WHAT IS NEEDED: Find every line below with the string "heading" and pick it out.

MATERIALS PROVIDED:

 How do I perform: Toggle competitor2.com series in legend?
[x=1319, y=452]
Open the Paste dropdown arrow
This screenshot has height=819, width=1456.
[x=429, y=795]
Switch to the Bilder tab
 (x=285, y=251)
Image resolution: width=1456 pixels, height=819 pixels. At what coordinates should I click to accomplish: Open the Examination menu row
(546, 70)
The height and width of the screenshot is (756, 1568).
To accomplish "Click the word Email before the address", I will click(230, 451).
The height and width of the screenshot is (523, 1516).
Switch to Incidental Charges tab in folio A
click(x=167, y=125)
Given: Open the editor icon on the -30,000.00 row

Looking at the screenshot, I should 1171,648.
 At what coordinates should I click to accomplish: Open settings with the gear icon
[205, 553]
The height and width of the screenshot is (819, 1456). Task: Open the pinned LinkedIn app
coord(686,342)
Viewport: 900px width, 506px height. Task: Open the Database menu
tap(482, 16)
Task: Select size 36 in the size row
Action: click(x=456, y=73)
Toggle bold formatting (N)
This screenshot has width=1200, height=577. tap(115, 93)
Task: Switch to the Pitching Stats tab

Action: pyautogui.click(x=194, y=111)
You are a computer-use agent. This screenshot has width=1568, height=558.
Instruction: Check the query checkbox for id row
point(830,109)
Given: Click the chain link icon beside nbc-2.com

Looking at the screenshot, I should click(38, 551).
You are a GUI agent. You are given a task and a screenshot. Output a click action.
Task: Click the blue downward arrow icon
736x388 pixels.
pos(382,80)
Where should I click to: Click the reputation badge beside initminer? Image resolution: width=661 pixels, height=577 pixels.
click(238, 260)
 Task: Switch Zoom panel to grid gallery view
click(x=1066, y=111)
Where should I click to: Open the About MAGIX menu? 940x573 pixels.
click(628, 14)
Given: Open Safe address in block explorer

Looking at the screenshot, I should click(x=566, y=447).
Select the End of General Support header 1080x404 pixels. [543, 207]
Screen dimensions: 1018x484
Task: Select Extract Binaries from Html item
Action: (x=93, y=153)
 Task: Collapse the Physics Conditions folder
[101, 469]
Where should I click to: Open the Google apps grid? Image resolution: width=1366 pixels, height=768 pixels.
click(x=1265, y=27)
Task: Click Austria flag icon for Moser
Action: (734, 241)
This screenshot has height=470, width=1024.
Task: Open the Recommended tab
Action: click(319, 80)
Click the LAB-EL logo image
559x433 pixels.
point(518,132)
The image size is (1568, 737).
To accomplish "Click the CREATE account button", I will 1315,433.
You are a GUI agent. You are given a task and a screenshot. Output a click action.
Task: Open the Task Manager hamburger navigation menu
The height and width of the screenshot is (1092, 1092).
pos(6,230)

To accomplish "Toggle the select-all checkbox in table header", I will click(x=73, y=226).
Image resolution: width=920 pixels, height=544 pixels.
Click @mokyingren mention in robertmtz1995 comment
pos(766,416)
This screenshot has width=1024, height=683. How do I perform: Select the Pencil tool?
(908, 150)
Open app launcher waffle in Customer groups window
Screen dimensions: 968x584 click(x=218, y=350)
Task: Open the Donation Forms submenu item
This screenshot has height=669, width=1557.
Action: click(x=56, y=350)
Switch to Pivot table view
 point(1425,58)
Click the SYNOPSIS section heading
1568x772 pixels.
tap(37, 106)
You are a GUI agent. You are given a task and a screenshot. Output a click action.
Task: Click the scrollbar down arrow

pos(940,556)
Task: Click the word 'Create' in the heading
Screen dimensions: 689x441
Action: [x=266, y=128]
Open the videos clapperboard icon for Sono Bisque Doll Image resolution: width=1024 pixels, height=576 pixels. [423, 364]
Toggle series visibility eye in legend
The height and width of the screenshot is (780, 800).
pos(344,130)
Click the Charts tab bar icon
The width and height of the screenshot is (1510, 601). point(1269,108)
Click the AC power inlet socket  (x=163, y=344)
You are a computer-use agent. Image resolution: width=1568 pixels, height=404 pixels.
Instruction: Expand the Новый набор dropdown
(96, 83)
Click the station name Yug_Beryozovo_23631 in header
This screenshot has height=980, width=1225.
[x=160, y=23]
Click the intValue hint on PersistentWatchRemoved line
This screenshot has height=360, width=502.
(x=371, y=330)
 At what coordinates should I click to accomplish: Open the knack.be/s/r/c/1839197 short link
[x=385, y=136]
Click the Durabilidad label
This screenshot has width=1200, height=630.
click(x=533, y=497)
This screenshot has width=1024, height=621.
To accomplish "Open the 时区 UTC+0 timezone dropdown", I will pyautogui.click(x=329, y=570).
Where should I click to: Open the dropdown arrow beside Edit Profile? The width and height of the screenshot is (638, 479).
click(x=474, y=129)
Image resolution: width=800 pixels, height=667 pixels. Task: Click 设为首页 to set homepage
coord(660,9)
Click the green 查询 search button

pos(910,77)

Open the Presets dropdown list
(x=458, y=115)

RESULT OF THE TASK:
Click the SYNOPSIS section heading
Task: Click the word 'Create' in the heading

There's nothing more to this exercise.